Sumisión cuenta la historia de U, que una tarde de domingo camina hasta un shopping cercano a la pensión donde vive y con las pocas monedas que tiene decide pagar una sesión en “uno de esos cascos con los que se viaja al pasado”. Pero el dispositivo que opera el prodigio, montado de piezas tan complejas como precarias —monitores, hornallas, un cuenco donde nadan pescaditos…—, termina por estropearse. Imposible saber si esto obedece a la casualidad o es que el mecanismo se ve sobrecargado por el estrambótico plan del protagonista, que pretende volver al momento de su nacimiento disfrazado de su madre. El hecho es que el objetivo inicial de U se ve frustrado. Mientras las dependientas de la tienda que alquila los cascos reniegan por solucionar el problema, él experimenta las distorsiones sinápticas ocasionadas por el desperfecto, que convierten lo que debería haber sido un viaje al pasado en una mezcla de huellas psíquicas heterogéneas de dimensiones y funciones desplazadas: en un momento U es un gigante de quince metros de altura, en otro las operarias aprietan unos botones y las nubes del cielo comienzan a moverse como ovejas, de inmediato, él pasa a encarnar a un pastor que debe cuidar de su rebaño, etc. Pero decir que Sumisión cuenta una historia sería simplificar. El libro pasa y no pasa por ahí. Porque la peripecia de ciencia ficción sirve de excusa para desarmar cualquier secuencia narrativa convencional y subsumir todo atisbo de línea argumental bajo capas y capas de escenas digresivas, superpuestas, que no llevan a ninguna parte pero dan como resultado un brumoso masaje mental. Sumisión no está lejos de remedar en la cabeza del lector las sensaciones de U. con el casco tildado. 
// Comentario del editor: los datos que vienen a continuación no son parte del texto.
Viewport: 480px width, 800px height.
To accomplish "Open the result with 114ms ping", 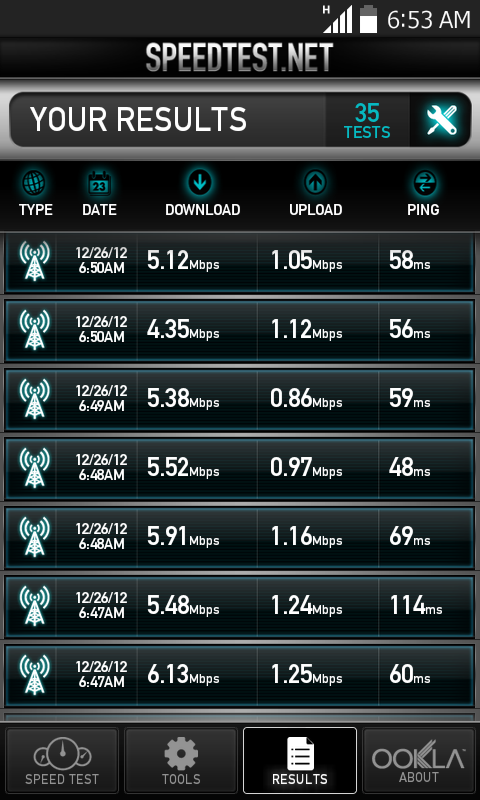I will click(x=240, y=607).
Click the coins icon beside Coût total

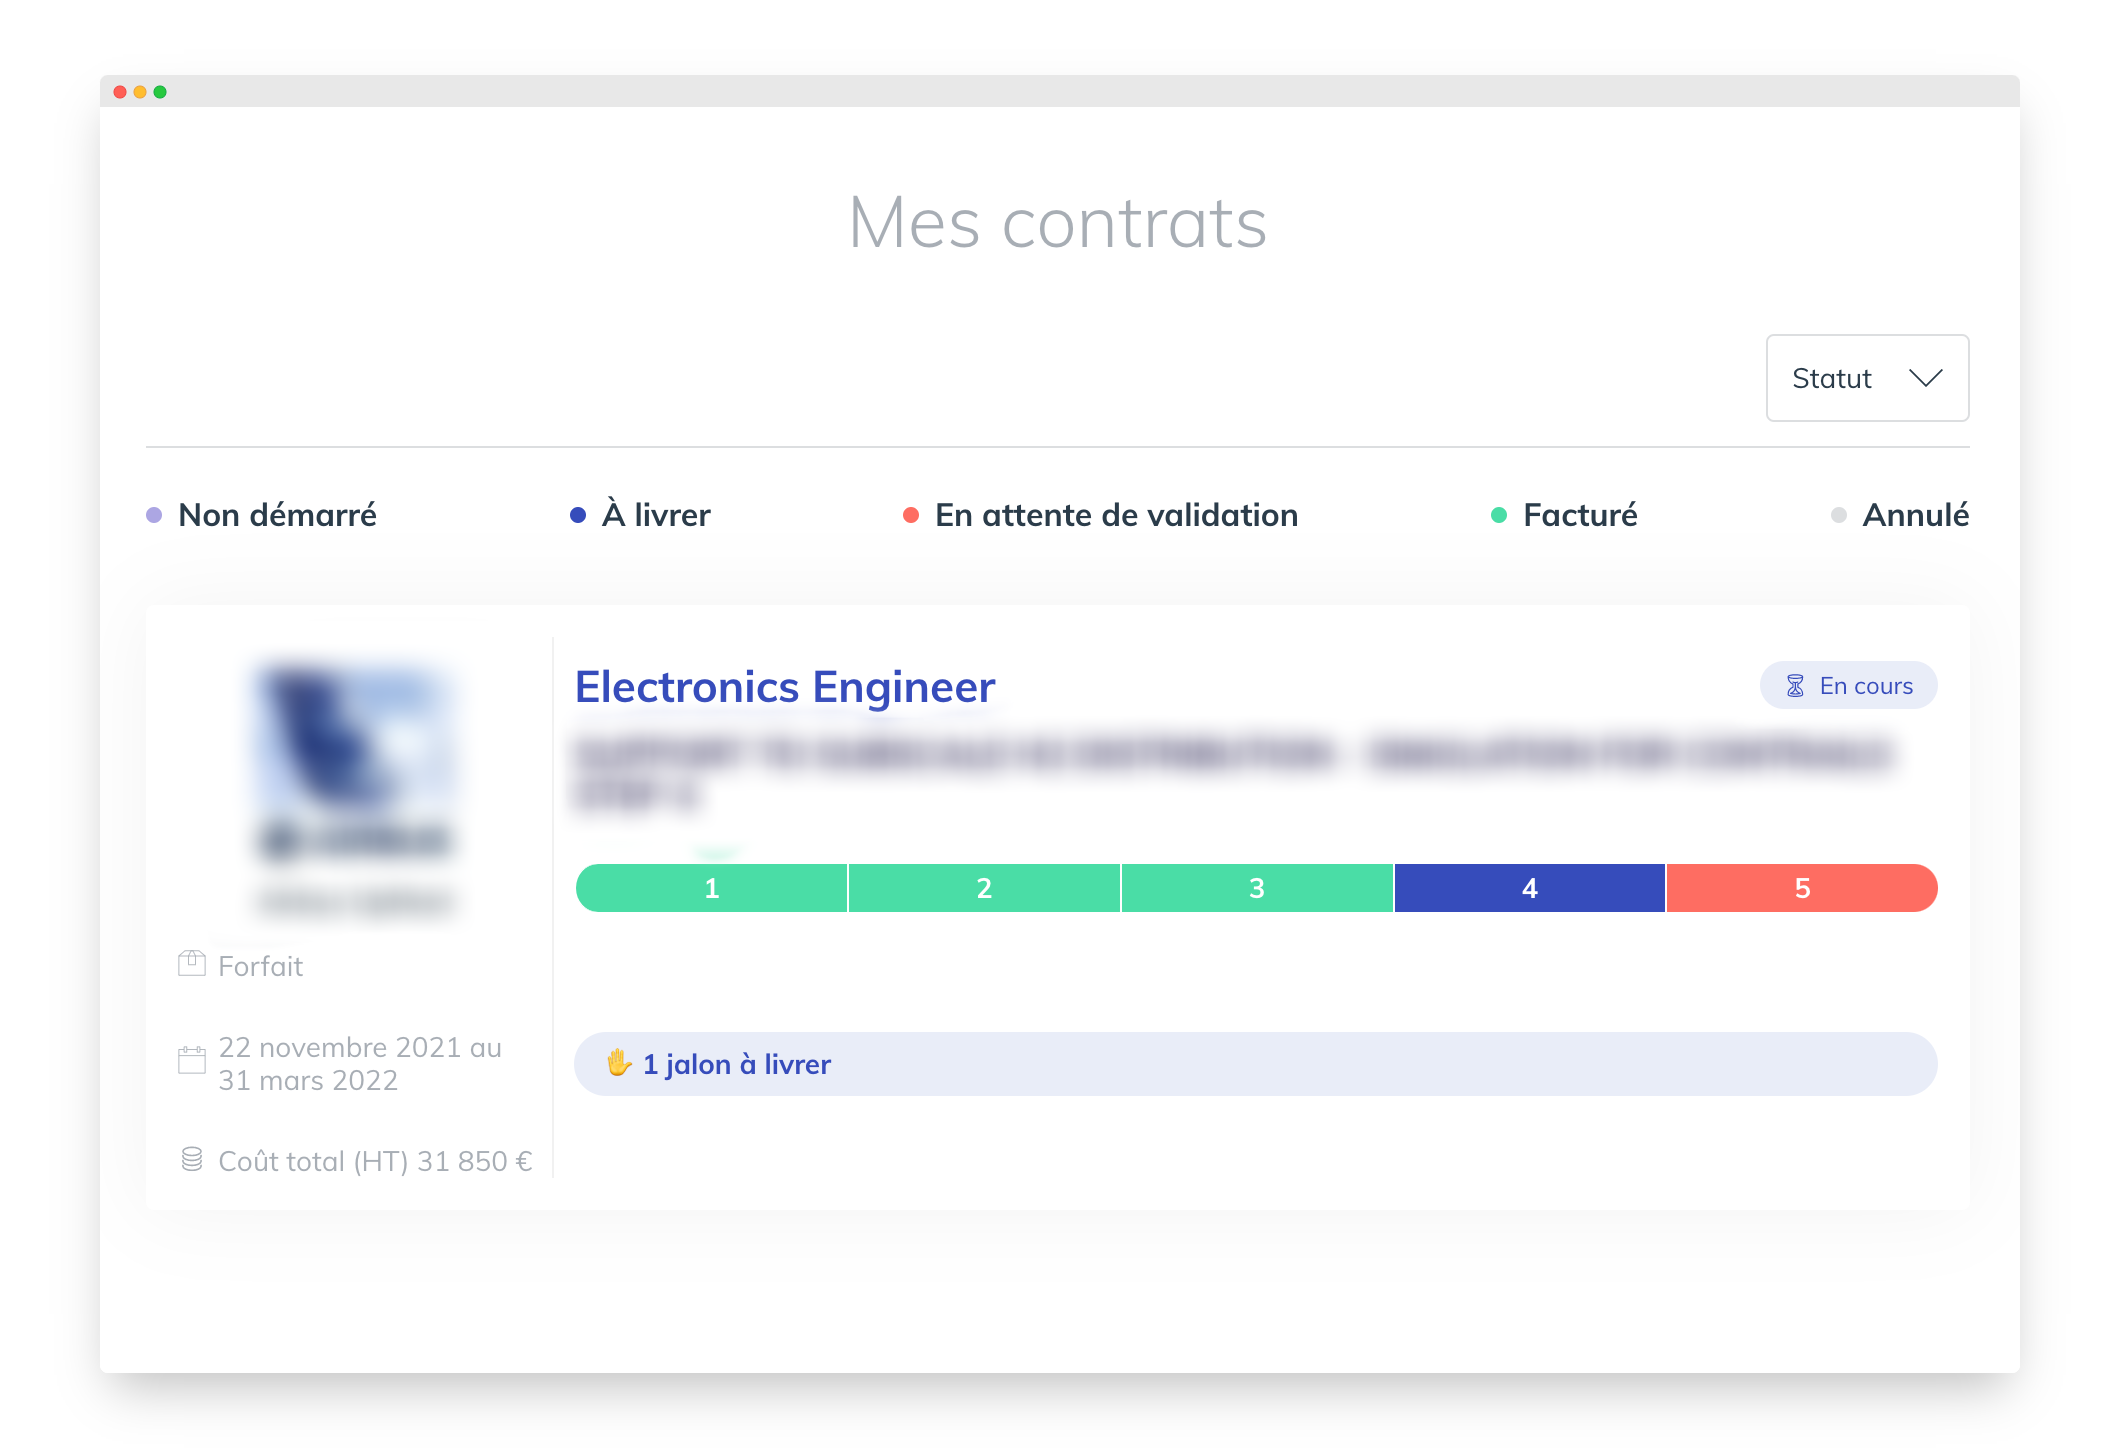point(192,1159)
El libro, según explica Taborda, se compuso a partir de un método bien simple: escribir cada noche un fragmento de alrededor de 1.000 caracteres y ver qué disparaba este al momento de escribir el siguiente, atendiendo “a la pura invención”. El resultado de ejecutar ese procedimiento durante un tiempo fueron los cien bloquecitos de prosa que conforman la novela. Es una práctica que recuerda a las 20 líneas por día de Harry Mathews, y aunque tiene una proyección formal diferente comparte con aquella algo fundamental. En ambos casos se trata de un procedimiento contra el procedimiento. Frente al postulado de máxima que reza que la invención de un procedimiento debería permitir hacer arte automáticamente, el de Taborda comporta apenas unas intenciones de mínima. Más que un mecanismo que trasciende a quien lo pone en marcha se trata de un plan para justificar la flojera. Una excusa para abandonarse a escribir, sobre un fondo inmotivado que lo es todo. “Sumisión / me picó la vinchuca / de la ficción”, dicen los versos de Martín Gambarotta que según Taborda podrían haber servido de epígrafe a su novela. Pero cuidado, acá la ficción no es el reverso de lo real, sino el reverso de la comunicación. Porque la comunicación, destinada siempre al fracaso y al equívoco, depende de la voluntad de seguir intentándola. Mientras tanto, la ficción depende de su contrario: la sumisión. En este sentido, el epílogo del libro, las desarmantes y divertidas “Siete claves ligeramente autobiográficas” sobre la novela, vendrían a ser un último sabotaje a los intentos por entender y justificar algo, una explicación.

Habría que decir una última cosa sobre la forma enrevesada en la que Taborda se toma la ciencia ficción. Como si lo central del género no fuera el planteo de una invención científica y sus proyecciones sociales, sino al revés: el caldo urbano y social degradado y soporífero que se proyecta en tecnologías inverosímiles. El vector de la ficción de Taborda no apunta al futuro, antes bien todo lo contrario, se superpone con el pasado, en una ucronía provinciana. En el debate en torno de si la ciencia ficción es o no el discurso adecuado para contar la época, Sumisión responde que sí, pero por anacronismo. Esto también, para retomar el hilo de arriba de todo, perdido antes de enhebrarse, es una forma de recordar que los días siguen pasando y no vuelven más.